*** Opening DATA PROVIDED ***
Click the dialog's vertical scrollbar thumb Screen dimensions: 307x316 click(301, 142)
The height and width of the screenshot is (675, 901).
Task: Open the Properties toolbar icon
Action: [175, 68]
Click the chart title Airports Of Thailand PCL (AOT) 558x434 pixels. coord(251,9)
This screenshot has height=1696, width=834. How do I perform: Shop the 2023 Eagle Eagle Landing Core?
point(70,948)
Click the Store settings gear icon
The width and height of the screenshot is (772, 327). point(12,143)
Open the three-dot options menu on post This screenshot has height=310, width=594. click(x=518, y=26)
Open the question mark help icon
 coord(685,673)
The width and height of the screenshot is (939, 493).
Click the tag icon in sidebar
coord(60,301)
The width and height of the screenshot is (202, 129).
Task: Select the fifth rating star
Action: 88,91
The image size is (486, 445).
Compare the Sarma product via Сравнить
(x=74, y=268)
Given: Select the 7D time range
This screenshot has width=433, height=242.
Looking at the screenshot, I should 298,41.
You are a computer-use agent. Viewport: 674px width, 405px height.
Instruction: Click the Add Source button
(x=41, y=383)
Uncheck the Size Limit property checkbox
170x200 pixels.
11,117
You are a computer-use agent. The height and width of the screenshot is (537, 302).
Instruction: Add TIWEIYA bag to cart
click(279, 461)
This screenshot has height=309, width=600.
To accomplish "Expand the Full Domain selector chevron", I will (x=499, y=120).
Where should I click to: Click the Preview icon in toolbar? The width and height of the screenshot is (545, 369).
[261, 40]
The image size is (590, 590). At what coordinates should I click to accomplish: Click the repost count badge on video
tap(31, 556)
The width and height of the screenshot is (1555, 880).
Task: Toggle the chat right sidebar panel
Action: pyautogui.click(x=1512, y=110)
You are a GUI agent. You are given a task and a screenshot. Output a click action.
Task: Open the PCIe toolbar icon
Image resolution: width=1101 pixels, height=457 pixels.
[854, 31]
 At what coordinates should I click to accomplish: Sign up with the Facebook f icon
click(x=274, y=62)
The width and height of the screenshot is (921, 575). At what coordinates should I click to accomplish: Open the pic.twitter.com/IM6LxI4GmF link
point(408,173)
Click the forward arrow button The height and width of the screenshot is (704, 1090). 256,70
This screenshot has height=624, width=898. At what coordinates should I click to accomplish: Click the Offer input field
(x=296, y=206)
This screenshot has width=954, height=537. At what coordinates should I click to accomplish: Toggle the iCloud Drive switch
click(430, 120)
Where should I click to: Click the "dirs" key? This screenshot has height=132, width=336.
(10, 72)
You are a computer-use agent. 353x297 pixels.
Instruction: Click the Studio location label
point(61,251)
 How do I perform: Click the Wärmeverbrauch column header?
*** Closing DATA PROVIDED ***
▸ **WHAT NEEDS TO BE DONE**
Print, without alteration, only the lines above between the one holding "Given: Select the 7D time range" and the one holding "Uncheck the Size Limit property checkbox", inclusive.

▸ **OUTPUT FOR THIS TASK**
Given: Select the 7D time range
This screenshot has width=433, height=242.
Looking at the screenshot, I should 298,41.
You are a computer-use agent. Viewport: 674px width, 405px height.
Instruction: Click the Add Source button
(x=41, y=383)
Uncheck the Size Limit property checkbox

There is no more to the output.